Hay varios principios por los cuales negamos que exista el llamado “perdón” para este tipo de actos. Ni como categoría individual ni colectiva.
1) La vida humana es un absoluto que nadie puede negar sin negarse a sí mismo en el acto mismo de suprimirla en el otro. La vida humana es lo único “sagrado”.
2) La muerte sufrida por un ser humano no es la de una mercancía consumida: no tiene equivalente, no puede ser pagada con nada. El asesinato no es un acto simbólico sino un acto material-real irreversible (supresión de una vida humana). No es posible plantear ninguna equivalencia entre la expresión simbólica del perdón para el asesino y la muerte real que acabó con la vida del aniquilado. El perdón se inscribe en una concepción dualista y espiritualista: la separación cristiana entre espíritu y materia, donde es posible salvar al alma sin importar el destino, despreciado, del cuerpo. En esta macabra equivalencia siempre hay un excedente irreductible que ningún acto psíquico puede suplir: la vida suprimida.
3) El perdón es individual y el acto asesino sólo fue posible dentro de un marco colectivo. El criminal no es un individuo aislado ni el que perdona –aun siendo un familiar– puede hacerlo en su solo nombre, sin comprometer su relación con los demás asesinados. Ambos individuos pertenecen a un conjunto social donde se cometió el genocidio, y sobre ambos recae la responsabilidad de enfrentar ese acto colectivo criminal: uno por realizarlo, el otro por sufrirlo. El acto del asesino como el del sobreviviente tiene una inscripción más amplia: el mero perdón (acto subjetivo-individual) no puede alcanzarlo.
4) La aparente paradoja del perdón se apoya en la ausencia definitiva del asesinado, pero en su presencia todavía viva en la memoria de quien le sobrevive. Sin embargo nadie puede perdonar en nombre del muerto: nadie puede ocupar ni su lugar ni su juicio por más que lo conserve vivo en su recuerdo. El perdón significaría una transacción indebida: una tragedia colectiva reducida a términos individuales. Se distanciaría de los otros y los dejaría solos.
5) El perdón concedido implicaría un nuevo triunfo de los asesinos: el sometimiento subjetivo sobre el aterrorizado y el sobreviviente. Porque la tragedia entre los asesinos que están vivos y la imagen del asesinado que está muerto reproduce incesantemente en el interior del sobreviviente, cuanto más recuerde y más quiera darle vida al muerto amado, el mismo enfrentamiento.

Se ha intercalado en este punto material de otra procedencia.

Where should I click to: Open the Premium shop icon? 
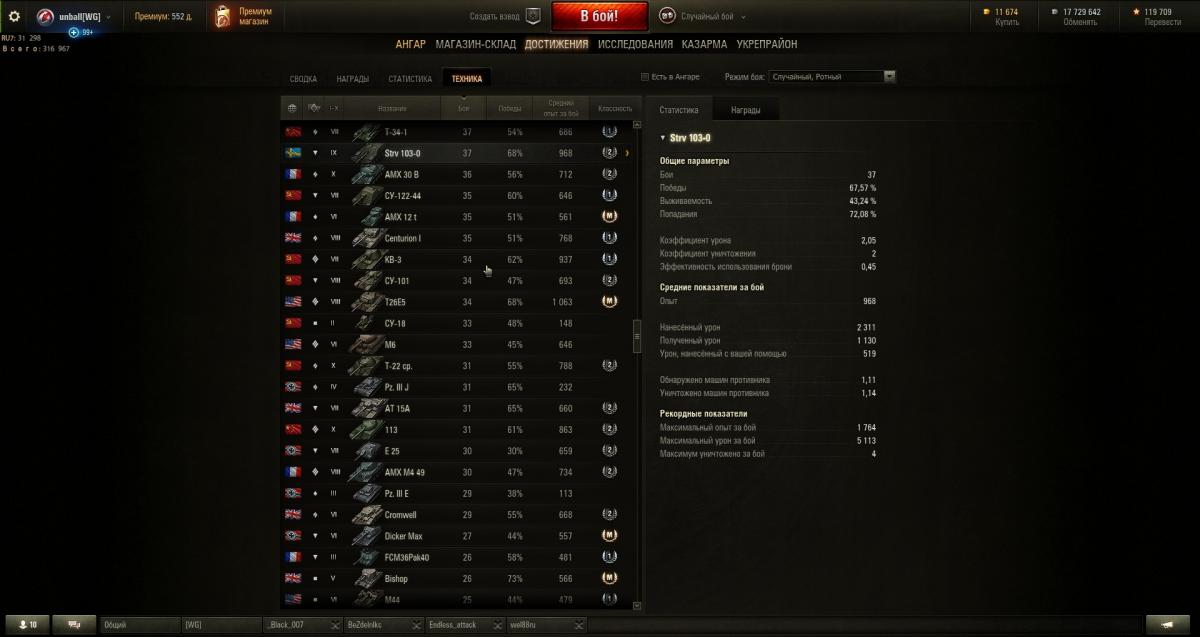(223, 16)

Y allí sólo caben dos desenlaces. Si el odio y el dolor de quien quedó en vida permanecen como una herida incurable, entonces debería, tal es su coherencia, inscribirlos en la realidad para equilibrarla: trabajar para que haya un mundo donde los asesinatos no sean posibles. Tendría que hacer incansablemente lo que hizo Simon Wiesenthal o hacen nuestras Madres. Quiero decir: combatir contra el sistema productor de muerte venciendo el miedo. Pero, si en su soledad sufrida lo sobrecoge el terror nuevamente, entonces el perdón hacia los asesinos lo salva a él también de la temida muerte. Debe dejar de sentir odio, debe aquietar el empuje justiciero de su cuerpo. Debe ser “bueno”. El perdón consiste en un nuevo triunfo del asesino sobre el sobreviviente aterrorizado, cuyo cuerpo marcado pro el terror –que reaparece junto con el recuerdo de la persona amada– quedará así aliviado. Y la Iglesia, que estuvo siempre con los asesinos (tanto en el nazismo alemán como durante el genocidio argentino) vuelve a ser congruente con su historia y su presente cuando pide el perdón a las víctimas y el arrepentimiento a los asesinos: la muerte real quiere ser reparada sólo por medio de una equivalencia simbólica, mientras los asesinos mantienen su efecto homicida real, material, sobre la gente.